Yes, the stacktrace seems to point to MKL/ideep:

(gdb) bt
#0  __cxxabiv1::__cxa_throw (obj=0x555558e7ed40, tinfo=0x7fffe3ae6278 <typeinfo for std::bad_alloc>, dest=0x7fffe39f910e <std::bad_alloc::~bad_alloc()>) at ../../../../libstdc++-v3/libsupc++/eh_throw.cc:77
#1  0x00007fffe39f6f8c in std::__throw_bad_alloc () at /home/conda/feedstock_root/build_artifacts/gcc_compilers_1634095553113/work/build/x86_64-conda-linux-gnu/libstdc++-v3/include/bits/exception.h:63
#2  0x00007fffe4cd1fa4 in std::__detail::_Hashtable_alloc<std::allocator<std::__detail::_Hash_node<std::pair<int const, dnnl::memory>, false> > >::_M_allocate_buckets(unsigned long) [clone .isra.585] ()
   from /home/ubuntu/miniconda3/envs/reti/lib/python3.9/site-packages/torch/lib/libtorch_cpu.so
#3  0x00007fffe4cde4f5 in std::_Hashtable<int, std::pair<int const, dnnl::memory>, std::allocator<std::pair<int const, dnnl::memory> >, std::__detail::_Select1st, std::equal_to<int>, std::hash<int>, std::__detail::_Mod_range_hashing, std::__detail::_Default_ranged_hash, std::__detail::_Prime_rehash_policy, std::__detail::_Hashtable_traits<false, false, true> >::_Hashtable<std::pair<int const, dnnl::memory> const*>(std::pair<int const, dnnl::memory> const*, std::pair<int const, dnnl::memory> const*, unsigned long, std::hash<int> const&, std::__detail::_Mod_range_hashing const&, std::__detail::_Default_ranged_hash const&, std::equal_to<int> const&, std::__detail::_Select1st const&, std::allocator<std::pair<int const, dnnl::memory> > const&) ()
   from /home/ubuntu/miniconda3/envs/reti/lib/python3.9/site-packages/torch/lib/libtorch_cpu.so
#4  0x00007fffe5207db0 in ideep::tensor::reorder_if_differ_in(ideep::tensor::desc const&, ideep::attr_t const&) const () from /home/ubuntu/miniconda3/envs/reti/lib/python3.9/site-packages/torch/lib/libtorch_cpu.so
#5  0x00007fffe5208243 in void ideep::convolution_forward::do_compute<true>(ideep::convolution_forward_params const&, ideep::tensor const&, ideep::tensor const&, ideep::tensor const&, ideep::tensor&) ()
   from /home/ubuntu/miniconda3/envs/reti/lib/python3.9/site-packages/torch/lib/libtorch_cpu.so
#6  0x00007fffe5203ab6 in at::native::_mkldnn_convolution(ideep::tensor const&, ideep::tensor const&, c10::optional<ideep::tensor> const&, c10::ArrayRef<long>, c10::ArrayRef<long>, c10::ArrayRef<long>, long) ()
   from /home/ubuntu/miniconda3/envs/reti/lib/python3.9/site-packages/torch/lib/libtorch_cpu.so
#7  0x00007fffe5204557 in at::native::mkldnn_convolution(at::Tensor const&, at::Tensor const&, c10::optional<at::Tensor> const&, c10::ArrayRef<long>, c10::ArrayRef<long>, c10::ArrayRef<long>, long) ()
   from /home/ubuntu/miniconda3/envs/reti/lib/python3.9/site-packages/torch/lib/libtorch_cpu.so

Are you using this lifelines repository for your code?
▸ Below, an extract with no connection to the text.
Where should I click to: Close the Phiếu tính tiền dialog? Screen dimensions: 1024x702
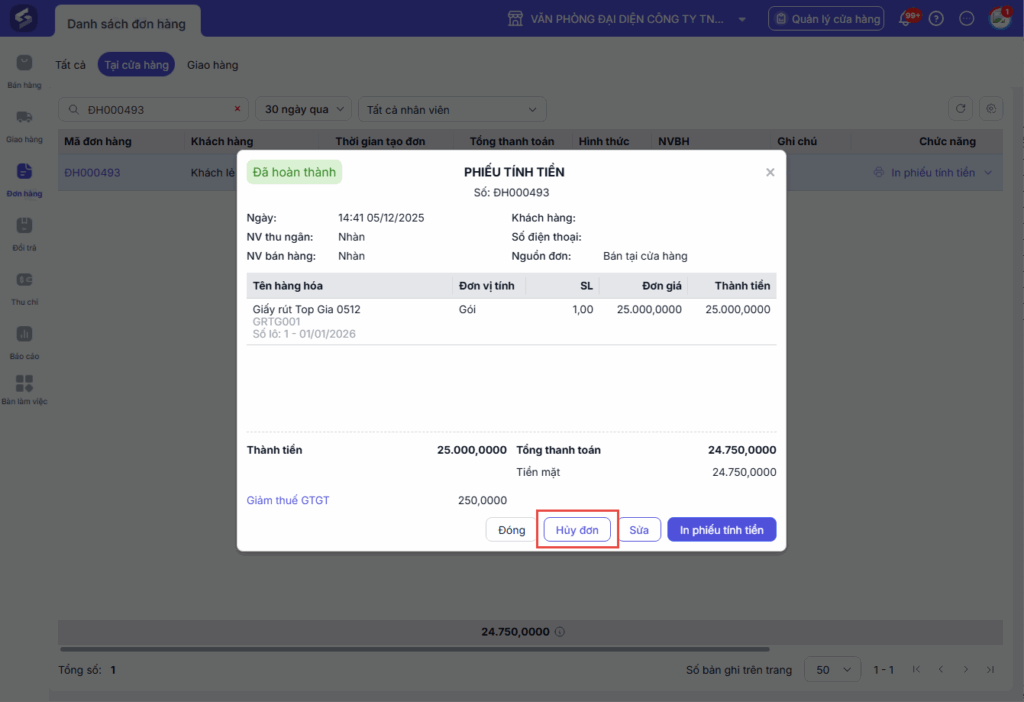pyautogui.click(x=770, y=172)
Yep, that’s the one! On the latest version (0.26.4).

Which CPU are you using?
I wasn’t able to reproduce the issue on an Intel(R) Xeon(R) CPU E5-2698 v4 @ 2.20GHz using a source build, the 1.10.1 pip wheels, as well as the nightly pip wheel from today.
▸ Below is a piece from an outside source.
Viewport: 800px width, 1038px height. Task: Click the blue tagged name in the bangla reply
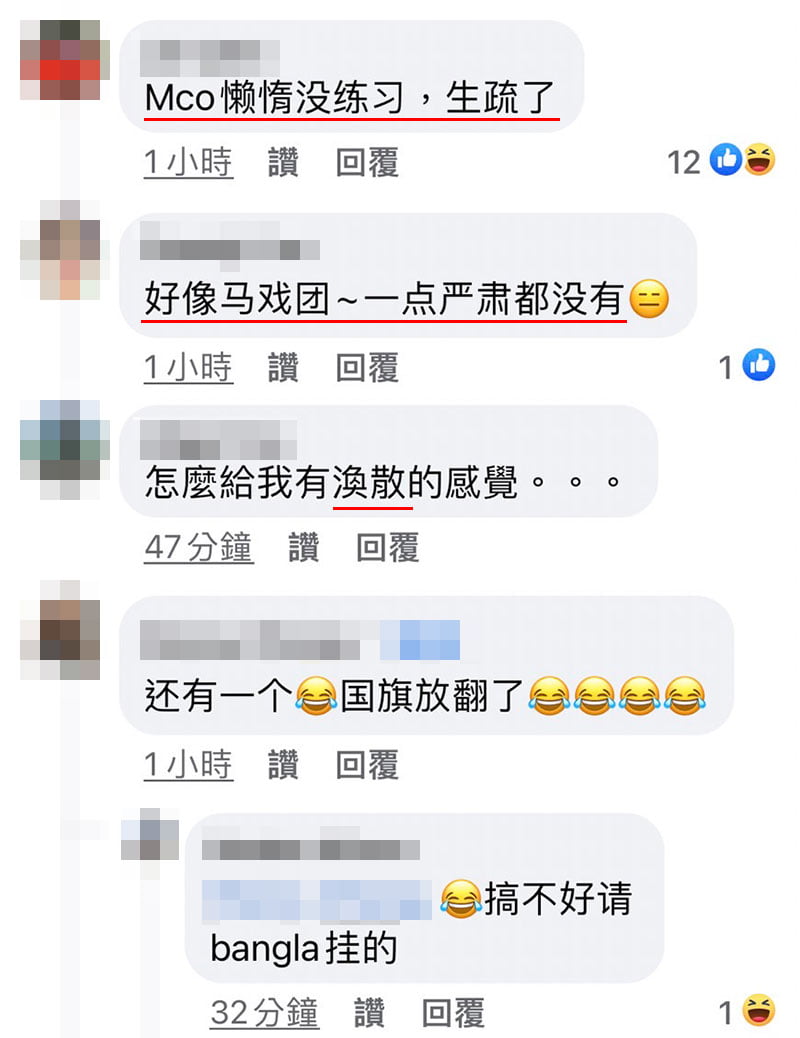[317, 900]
EDIT: In any case, would you mind creating an issue on GitHub so that the MKL devs are aware of this issue and might be able to reproduce it, please?
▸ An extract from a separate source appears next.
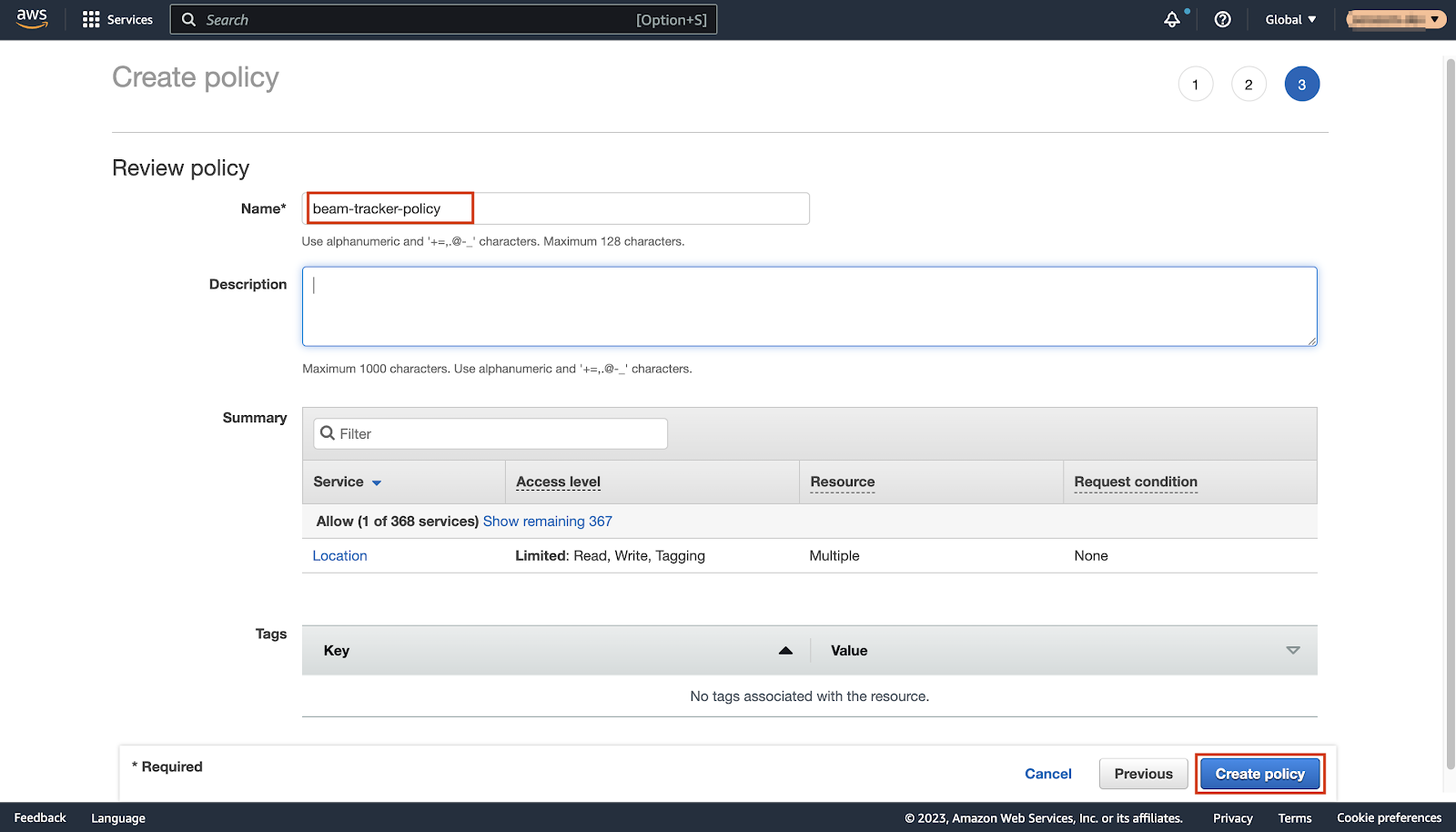Sort tags ascending by Key arrow
The image size is (1456, 832).
pyautogui.click(x=785, y=650)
Sure, have done here. It occurs for me on Intel(R) Xeon(R) Platinum 8259CL CPU @ 2.50GHz (AWS t3.medium).

Thanks for your help! :slight_smile:

1 Like

Exactly same problem happened and killed my productive morning time. The solution: is just upgrade your numpy version. It fixes the problem.
It might appear in Intel XEON cpus and cloud environment.
What i tried were:
upgraded MKL with conda, it did not help.
upgraded and downgraded pytorch versions, no chance. And all previous recommendations, they did not help.